Will wasting more money on arms make us safer in the midst of a cost-of-living crisis? Will the production and export of these arms pave the way for practices that protect the environment? Any claim to sustainability made by military actors is destined to be reactive and superficial, not preventative and profound.

Saving Power and Profit Over People and Planet

Like with all arms industry politics, the paradoxes are ripe. While military contractors are touting their sustainability horn, they are also lobbying their governments to be exempted from novel EU legislation mandating companies to respect human rights and the environment.
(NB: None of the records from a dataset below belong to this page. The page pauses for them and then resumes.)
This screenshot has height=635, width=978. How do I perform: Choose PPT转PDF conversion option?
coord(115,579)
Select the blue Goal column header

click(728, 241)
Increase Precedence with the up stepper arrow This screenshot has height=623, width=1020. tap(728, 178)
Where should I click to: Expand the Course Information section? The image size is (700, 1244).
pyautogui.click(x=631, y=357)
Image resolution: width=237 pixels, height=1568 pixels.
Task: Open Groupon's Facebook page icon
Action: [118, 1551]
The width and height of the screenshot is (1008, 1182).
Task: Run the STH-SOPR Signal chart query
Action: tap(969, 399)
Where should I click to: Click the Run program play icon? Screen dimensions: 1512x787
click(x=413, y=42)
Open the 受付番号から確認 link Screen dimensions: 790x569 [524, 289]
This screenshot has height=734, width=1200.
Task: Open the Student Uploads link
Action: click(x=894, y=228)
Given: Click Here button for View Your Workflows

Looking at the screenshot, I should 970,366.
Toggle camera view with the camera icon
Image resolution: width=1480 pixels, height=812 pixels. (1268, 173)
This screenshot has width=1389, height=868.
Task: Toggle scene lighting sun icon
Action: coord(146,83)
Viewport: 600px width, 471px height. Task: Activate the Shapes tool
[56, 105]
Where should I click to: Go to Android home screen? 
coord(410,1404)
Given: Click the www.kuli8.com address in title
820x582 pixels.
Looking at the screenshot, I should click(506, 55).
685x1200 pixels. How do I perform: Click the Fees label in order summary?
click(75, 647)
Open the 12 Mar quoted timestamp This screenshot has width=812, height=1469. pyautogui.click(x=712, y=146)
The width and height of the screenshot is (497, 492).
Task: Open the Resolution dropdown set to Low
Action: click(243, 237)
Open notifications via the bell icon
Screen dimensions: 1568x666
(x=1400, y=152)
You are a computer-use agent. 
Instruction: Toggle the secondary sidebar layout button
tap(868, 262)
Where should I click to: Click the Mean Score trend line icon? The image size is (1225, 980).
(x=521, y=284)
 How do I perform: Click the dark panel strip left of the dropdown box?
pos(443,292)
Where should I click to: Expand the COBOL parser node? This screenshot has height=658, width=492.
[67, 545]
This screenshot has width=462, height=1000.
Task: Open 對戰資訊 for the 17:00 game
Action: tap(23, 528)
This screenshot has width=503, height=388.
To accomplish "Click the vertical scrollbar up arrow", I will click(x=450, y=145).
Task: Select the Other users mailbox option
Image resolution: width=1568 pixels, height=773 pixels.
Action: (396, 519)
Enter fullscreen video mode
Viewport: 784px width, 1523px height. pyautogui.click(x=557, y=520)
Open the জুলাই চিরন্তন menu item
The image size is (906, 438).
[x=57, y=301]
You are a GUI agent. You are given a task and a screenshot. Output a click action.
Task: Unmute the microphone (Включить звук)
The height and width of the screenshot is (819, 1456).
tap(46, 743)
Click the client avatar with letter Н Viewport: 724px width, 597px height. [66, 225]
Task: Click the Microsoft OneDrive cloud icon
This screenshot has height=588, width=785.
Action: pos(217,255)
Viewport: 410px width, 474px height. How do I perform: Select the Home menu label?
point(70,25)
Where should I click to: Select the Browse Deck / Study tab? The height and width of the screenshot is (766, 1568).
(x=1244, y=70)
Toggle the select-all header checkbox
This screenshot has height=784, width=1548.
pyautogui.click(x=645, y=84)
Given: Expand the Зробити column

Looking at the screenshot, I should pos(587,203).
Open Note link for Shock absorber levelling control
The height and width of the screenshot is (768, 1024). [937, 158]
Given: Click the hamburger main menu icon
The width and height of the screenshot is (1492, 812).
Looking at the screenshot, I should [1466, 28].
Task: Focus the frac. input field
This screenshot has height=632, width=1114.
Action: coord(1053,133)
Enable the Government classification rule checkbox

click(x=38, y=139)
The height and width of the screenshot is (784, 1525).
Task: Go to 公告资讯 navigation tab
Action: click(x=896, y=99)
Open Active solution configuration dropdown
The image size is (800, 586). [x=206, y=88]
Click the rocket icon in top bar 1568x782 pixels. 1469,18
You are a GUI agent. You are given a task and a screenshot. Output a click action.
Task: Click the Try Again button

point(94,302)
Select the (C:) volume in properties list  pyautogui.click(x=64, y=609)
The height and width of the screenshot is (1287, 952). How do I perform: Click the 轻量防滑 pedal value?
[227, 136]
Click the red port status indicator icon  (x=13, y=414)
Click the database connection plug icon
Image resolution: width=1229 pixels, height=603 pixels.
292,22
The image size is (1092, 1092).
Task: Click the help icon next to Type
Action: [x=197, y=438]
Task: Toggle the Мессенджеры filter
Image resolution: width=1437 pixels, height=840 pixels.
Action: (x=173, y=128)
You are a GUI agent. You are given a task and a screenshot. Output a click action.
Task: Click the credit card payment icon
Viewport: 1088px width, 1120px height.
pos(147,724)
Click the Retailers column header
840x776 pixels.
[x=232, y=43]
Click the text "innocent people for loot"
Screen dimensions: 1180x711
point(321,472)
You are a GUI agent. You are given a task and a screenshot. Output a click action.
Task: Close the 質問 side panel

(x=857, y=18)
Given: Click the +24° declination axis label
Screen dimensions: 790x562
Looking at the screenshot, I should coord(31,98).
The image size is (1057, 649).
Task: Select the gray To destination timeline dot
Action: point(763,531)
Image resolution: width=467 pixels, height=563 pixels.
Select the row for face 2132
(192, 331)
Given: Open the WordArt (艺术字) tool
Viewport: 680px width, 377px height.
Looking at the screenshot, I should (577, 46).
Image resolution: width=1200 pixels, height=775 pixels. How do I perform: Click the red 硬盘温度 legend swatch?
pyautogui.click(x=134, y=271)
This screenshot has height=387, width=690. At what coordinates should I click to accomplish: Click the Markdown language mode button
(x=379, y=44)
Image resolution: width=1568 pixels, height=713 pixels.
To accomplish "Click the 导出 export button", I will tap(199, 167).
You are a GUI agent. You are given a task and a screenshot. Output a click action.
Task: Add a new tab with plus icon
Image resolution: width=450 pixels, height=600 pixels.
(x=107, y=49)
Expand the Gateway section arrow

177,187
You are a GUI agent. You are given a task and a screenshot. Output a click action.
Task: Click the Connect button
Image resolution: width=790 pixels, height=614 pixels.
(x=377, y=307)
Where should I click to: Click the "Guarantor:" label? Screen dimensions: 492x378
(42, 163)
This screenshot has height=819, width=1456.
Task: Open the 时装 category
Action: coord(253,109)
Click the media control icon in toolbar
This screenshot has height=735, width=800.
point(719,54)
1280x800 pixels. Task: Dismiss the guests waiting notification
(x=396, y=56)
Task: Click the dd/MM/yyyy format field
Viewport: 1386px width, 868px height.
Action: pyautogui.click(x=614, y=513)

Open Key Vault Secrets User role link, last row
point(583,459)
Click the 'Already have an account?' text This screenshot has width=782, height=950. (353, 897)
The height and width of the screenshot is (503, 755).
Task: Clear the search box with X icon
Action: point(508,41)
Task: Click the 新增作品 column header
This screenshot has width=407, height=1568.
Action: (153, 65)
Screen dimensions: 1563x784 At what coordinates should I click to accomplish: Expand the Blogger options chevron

As some of the EU’s largest arms exporting governments support this exemption plea, the European arms industry is given the go-ahead to prioritize profit over people and planet. This is telling of how serious the industry really is about stepping in as the guarantors of a sustainable future, beyond their conscientious hyperbole.

In 2022, we saw the highest total of world military expenditure ever. On top of this, NATO nations, from Germany to Poland to the UK to the United States, now embark on recent historical military spending sprees — as if military spending was not already disproportionate to the real-world needs of both people and planet, representing an utter misplacement of vital resources. The stakes are high for military contractors to get their sustainable label in time to harvest this spending. Yet, the stakes are much higher for the populations bearing the brunt as the arms industry flourishes.

As more is lost to the militarization of environmental and social crises, less is spent on addressing root causes and preventing further environmental and social breakdown. Far more sustainable would be to prioritize diplomacy and development over “defense” and invest in the practices that stop wars from erupting — from climate solutions to peacebuilding to global health and beyond — rather than the industries that depend on the perpetuation of war to line shareholders’ pockets.

Challenging the militarization of sustainability by foregrounding people-centered nonmilitary security frameworks and just social and environmental transition experiences and solutions, is our only hope.